Son sens du duel et sa capacité à répéter les efforts en font un profil parfaitement taillé pour les exigences de Mourinho. Son plus grand fait d’armes en club reste sans doute sa prestation référence contre le Barça de Yamal en Ligue des champions. Il avait littéralement étouffé le prodige catalan pendant 90 minutes, confirmant tout le potentiel défensif qu’il pouvait apporter à un club du calibre du Real Madrid.
Un cador de la sélection espagnole
Marc Cucurella figure aussi parmi les plus grands artisans du doublé Euro-Mondial réalisé par l’Espagne. Peu de joueurs de la Roja peuvent revendiquer une telle régularité sur les deux compétitions. Lui et Rodri sont d’ailleurs les deux seuls à avoir figuré dans les équipes types de l’Euro et de la Coupe du monde.
Son apport avait été crucial lors de l’Euro, où il n’avait concédé que trois dribbles sur l’ensemble du tournoi, face à des ailiers du calibre de Chiesa, Sané, Dembélé ou Saka. Il avait également délivré une passe décisive à Oyarzabal face à l’Angleterre, sur le but qui avait offert le titre à l’Espagne.
Son importance s’est encore décuplée lors de la Coupe du monde.

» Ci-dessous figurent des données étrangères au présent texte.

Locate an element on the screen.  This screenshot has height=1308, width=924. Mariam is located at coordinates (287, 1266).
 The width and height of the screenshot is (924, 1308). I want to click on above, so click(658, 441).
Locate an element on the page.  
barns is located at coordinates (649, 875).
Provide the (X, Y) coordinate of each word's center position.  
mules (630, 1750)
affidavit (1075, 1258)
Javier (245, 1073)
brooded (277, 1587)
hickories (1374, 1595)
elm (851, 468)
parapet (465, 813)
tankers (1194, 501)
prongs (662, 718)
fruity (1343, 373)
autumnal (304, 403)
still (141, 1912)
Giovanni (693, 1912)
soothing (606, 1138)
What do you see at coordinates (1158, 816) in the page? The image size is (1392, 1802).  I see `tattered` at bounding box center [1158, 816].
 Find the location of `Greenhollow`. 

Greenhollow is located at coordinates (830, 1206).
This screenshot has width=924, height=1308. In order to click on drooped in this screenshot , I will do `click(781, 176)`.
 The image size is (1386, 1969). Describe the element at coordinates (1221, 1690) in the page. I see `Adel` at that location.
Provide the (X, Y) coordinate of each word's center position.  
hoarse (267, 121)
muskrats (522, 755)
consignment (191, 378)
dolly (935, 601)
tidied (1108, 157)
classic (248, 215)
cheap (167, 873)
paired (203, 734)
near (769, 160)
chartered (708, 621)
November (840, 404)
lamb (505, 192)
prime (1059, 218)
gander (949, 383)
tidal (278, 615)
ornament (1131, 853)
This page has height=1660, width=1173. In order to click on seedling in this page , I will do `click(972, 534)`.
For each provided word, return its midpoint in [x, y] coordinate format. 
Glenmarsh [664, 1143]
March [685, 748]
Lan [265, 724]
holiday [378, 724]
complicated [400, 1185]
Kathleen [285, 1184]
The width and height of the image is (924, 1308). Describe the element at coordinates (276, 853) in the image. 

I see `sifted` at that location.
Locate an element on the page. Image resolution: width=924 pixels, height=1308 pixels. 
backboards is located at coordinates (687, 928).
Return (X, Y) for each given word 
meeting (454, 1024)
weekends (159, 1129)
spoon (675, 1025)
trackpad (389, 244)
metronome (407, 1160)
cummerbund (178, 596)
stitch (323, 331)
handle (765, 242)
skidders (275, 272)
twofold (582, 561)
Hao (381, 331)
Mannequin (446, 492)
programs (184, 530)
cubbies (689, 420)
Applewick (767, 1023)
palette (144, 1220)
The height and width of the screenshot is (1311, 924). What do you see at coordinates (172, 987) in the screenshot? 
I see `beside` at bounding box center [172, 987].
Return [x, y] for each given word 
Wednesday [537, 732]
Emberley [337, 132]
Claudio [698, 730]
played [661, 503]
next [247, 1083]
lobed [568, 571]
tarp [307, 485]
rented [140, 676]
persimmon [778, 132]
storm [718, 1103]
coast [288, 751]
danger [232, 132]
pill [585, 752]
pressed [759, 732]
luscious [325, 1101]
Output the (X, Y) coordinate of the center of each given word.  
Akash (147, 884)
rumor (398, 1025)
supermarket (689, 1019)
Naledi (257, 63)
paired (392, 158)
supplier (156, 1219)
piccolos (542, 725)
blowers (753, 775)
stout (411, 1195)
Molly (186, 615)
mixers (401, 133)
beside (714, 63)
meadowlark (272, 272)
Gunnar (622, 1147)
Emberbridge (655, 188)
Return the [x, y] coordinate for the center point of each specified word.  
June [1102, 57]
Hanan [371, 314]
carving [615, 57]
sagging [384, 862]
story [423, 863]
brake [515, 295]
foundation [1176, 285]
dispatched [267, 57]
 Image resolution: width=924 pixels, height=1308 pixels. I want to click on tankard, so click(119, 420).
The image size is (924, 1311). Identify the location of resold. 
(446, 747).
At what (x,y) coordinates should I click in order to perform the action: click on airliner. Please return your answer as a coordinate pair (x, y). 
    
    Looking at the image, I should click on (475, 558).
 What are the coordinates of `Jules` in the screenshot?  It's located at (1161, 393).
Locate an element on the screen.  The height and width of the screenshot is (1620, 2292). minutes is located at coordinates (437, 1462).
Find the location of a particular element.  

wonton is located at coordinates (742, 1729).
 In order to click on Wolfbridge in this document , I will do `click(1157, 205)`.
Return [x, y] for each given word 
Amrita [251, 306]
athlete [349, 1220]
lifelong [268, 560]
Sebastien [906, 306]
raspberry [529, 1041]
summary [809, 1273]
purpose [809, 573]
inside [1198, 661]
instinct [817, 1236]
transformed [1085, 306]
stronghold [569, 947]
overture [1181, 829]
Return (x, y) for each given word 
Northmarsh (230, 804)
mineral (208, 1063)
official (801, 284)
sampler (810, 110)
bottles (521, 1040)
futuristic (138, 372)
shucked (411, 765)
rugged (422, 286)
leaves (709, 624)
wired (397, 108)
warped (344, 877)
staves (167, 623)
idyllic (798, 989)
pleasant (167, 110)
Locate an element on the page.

Un seul dribble concédé sur l’ensemble de la phase à élimination directe, dont un match référence contre la France, où il avait neutralisé à lui seul Ousmane Dembélé puis Michael Olise.
L’ambition de marquer l’histoire
Avec cette armoire à trophées déjà bien remplie en sélection, Cucurella se retrouve face à un objectif des plus grands : écrire son nom dans l’histoire et devenir l’un des plus grands latéraux de sa génération. Un défi à la hauteur de son talent, dans un club qui n’attend rien de moins que l’excellence.
Face à lui, un objectif tout aussi ambitieux. Permettre au Real Madrid de retrouver la solidité défensive qui avait caractérisé ses dernières Ligues des champions remportées. L’exercice 2024/25 avait été, sur le plan défensif, le pire de l’histoire récente des Merengues depuis 1998/99. Et le club avait continué de souffrir derrière lors de la saison 2025/26.
Il ne sera pas seul dans cette mission. Ibrahima Konaté et Denzel Dumfries sont eux aussi arrivés cet été pour l’épauler dans cette reconstruction défensive. Au total, ce sont pas moins de six défenseurs qui ont rejoint le Real Madrid depuis juin 2025.